* _Passage_:

● ● ●

I’m me. Not some perfect model you see on T.V. I’m me. I’m as real as it gets—not some fake Barbie doll I’m a prize. You have to work hard to win me I got an ego out of this world! Maybe the biggest in history I’m a smart Black girl with attitude I’m a lover not a fighter I’m wonderful and free. I’m not the type that would fit your standards I don’t have to be liked because I love me I’m not to be judged because God made me I have plenty of confidence. I trust my gush
10
Buttercup narrates a powerful and telling situated confidence in these lines from a raced/gendered/religious place of being enough (“I’m a smart Black girl with an attitude/ I’m not to be judged because God made me”) which seems impenetrable—as if she is the girl we want girls to be: self-assured and unscathed by fictitious representations of bodies constructed by popular culture in our society. The embodied attributes she lists in the poem are beautiful illustrations of not-enoughness coming into being on this page, in this moment as talking-back-TO the unattainable expectations and cultural bodylines set forth by American consumerism. Buttercup writes that she is “a prize you have to work hard to win,” she has “an ego out of this world. Maybe the biggest in history,” she is “wonderful and free—not the type that would fit your standards,” and she is a “smart Black girl with attitude.” These lines point to her deep understanding of how bodies are disciplined in American culture and her awareness of how the way she is trying to be-in-the-world probably does not coincide with the normalized standards set forth by dominant ideologies.

● ● ●

Dataset rows
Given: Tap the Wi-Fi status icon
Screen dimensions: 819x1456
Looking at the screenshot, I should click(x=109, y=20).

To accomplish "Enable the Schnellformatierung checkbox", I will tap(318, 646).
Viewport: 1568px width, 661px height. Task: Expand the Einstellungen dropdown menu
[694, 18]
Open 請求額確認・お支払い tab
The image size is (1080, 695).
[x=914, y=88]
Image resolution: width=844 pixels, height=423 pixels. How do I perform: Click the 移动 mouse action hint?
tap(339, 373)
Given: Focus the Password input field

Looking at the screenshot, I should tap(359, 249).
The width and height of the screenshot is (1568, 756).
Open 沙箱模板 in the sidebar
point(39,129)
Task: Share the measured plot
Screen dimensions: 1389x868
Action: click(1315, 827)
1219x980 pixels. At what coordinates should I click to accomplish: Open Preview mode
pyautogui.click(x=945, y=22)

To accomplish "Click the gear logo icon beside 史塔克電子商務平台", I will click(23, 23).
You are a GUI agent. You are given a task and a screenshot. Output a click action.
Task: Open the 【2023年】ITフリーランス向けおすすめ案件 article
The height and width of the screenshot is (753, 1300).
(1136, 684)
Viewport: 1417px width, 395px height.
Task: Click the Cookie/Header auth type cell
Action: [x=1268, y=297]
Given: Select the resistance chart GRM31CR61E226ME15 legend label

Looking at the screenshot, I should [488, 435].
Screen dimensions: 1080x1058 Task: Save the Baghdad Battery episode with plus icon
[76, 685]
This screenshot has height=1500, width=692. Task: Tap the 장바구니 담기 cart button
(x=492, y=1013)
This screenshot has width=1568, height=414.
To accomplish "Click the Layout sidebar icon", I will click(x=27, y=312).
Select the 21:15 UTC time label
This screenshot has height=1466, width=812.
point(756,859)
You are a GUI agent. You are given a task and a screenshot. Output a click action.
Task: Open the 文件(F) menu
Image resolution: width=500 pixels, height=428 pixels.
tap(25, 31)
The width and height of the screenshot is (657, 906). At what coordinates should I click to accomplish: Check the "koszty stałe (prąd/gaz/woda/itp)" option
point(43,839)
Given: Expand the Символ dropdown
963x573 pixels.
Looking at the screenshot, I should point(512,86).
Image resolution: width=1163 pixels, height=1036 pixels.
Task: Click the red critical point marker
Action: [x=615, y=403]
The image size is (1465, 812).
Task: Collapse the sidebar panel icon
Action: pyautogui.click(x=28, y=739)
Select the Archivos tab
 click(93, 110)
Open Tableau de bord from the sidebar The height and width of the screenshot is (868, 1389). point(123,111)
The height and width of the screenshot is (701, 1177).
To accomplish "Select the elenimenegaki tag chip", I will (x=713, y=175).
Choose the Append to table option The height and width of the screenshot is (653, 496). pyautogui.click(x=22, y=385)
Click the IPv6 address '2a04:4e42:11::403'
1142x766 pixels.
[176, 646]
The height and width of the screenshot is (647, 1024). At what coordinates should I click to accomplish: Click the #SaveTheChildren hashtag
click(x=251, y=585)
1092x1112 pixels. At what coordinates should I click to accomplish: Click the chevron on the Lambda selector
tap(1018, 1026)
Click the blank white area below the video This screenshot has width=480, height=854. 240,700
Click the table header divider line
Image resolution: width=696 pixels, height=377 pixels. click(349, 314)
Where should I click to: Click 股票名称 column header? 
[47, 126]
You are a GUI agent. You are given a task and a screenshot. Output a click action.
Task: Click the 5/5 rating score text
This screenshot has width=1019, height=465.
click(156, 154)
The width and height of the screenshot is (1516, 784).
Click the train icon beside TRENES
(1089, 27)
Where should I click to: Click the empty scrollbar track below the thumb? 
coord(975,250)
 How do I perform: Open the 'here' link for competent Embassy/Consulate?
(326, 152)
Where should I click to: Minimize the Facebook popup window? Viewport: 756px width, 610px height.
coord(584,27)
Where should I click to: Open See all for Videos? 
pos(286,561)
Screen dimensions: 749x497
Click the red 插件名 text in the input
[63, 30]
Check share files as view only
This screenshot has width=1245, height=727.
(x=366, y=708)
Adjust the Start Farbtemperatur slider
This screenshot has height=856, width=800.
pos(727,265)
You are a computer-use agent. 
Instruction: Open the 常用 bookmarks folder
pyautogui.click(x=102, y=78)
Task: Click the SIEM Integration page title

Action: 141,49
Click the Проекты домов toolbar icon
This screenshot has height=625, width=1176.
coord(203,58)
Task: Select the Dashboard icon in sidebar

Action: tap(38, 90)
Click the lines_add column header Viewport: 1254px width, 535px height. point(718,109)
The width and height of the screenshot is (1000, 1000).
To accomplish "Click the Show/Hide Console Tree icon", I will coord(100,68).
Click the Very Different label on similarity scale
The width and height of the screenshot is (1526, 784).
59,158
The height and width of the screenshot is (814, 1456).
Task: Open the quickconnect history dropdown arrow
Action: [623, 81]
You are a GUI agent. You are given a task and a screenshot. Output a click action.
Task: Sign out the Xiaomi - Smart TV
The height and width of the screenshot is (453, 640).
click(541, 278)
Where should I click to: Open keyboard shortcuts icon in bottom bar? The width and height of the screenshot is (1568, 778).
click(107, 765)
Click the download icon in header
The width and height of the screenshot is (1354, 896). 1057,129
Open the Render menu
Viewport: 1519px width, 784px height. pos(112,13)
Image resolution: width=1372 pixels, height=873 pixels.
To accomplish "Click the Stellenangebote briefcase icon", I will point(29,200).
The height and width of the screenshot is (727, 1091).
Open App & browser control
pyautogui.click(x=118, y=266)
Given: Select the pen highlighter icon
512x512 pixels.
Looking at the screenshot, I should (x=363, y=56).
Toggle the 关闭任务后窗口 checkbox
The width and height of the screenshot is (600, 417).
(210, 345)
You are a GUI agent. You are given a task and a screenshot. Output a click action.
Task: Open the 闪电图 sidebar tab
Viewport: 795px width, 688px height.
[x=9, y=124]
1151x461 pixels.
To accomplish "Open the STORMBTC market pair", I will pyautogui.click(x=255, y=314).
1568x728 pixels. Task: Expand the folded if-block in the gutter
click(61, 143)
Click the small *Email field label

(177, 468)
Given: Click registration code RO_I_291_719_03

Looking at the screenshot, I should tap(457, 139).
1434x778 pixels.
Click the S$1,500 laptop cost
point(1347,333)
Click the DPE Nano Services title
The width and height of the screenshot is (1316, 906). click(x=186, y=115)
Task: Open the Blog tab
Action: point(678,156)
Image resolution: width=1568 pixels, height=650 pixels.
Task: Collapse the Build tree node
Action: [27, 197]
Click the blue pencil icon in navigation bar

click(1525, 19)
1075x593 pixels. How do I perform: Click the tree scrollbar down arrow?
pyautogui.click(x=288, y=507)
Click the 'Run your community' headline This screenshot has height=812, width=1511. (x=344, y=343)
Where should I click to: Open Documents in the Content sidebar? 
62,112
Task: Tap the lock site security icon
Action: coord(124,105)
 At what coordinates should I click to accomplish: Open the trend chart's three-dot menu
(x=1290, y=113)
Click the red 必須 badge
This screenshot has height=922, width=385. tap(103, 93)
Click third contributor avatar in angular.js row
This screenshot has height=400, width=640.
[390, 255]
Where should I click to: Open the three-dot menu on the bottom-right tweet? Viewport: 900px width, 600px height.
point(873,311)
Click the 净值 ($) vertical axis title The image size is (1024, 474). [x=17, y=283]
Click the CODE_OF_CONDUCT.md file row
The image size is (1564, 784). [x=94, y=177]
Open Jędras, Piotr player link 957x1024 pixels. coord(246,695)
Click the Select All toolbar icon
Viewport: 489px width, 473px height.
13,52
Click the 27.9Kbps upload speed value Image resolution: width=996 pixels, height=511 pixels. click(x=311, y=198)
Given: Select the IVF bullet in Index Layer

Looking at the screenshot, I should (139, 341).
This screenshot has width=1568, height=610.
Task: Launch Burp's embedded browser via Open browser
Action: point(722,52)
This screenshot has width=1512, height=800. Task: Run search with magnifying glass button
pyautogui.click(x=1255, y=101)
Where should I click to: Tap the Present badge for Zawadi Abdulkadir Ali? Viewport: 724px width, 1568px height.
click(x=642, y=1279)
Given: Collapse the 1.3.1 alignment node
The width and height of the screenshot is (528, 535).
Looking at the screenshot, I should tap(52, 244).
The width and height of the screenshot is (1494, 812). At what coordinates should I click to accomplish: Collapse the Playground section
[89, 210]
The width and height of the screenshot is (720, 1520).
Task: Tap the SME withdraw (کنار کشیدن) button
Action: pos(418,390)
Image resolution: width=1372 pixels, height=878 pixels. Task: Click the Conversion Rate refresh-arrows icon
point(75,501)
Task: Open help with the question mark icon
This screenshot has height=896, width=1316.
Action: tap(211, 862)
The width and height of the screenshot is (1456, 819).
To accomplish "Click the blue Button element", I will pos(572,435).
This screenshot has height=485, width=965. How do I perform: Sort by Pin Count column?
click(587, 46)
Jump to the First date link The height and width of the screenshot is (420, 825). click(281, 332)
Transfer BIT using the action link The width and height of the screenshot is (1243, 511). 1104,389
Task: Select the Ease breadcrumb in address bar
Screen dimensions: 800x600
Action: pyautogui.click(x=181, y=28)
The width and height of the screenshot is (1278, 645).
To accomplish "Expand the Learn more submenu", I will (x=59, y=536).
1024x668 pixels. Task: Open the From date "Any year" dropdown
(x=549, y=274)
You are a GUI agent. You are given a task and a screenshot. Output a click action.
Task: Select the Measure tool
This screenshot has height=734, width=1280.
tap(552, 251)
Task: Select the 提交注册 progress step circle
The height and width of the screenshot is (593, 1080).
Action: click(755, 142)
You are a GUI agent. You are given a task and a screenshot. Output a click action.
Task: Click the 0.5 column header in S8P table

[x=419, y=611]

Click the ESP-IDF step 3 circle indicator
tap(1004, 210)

● ● ●

* _Short exercise 1_:
How would you translate this sentence from the passage on Buttercup's poem into Spanish: "These lines point to her deep understanding of how bodies are disciplined in American culture and her awareness of how the way she is trying to be-in-the-world probably does not coincide with the normalized standards set forth by dominant ideologies."?
* _Short exercise 2_:
Can you sum up the passage on Buttercup's poem in two sentences?

* _Exercise output 1_:
Estos versos señalan su profunda comprensión de cómo se disciplinan los cuerpos en la cultura estadounidense y su conciencia de que la manera en que intenta estar-en-el-mundo probablemente no coincide con los estándares normalizados que imponen las ideologías dominantes.

* _Exercise output 2_:
In her poem, Buttercup presents herself as a smart Black girl with attitude who is wonderful and free, does not fit others' standards, and is not to be judged because God made her. The commentary reads the poem as a confident talking-back to the unattainable expectations of American consumerism, revealing her understanding of how bodies are disciplined in American culture and her awareness that her way of being probably does not match the standards of dominant ideologies.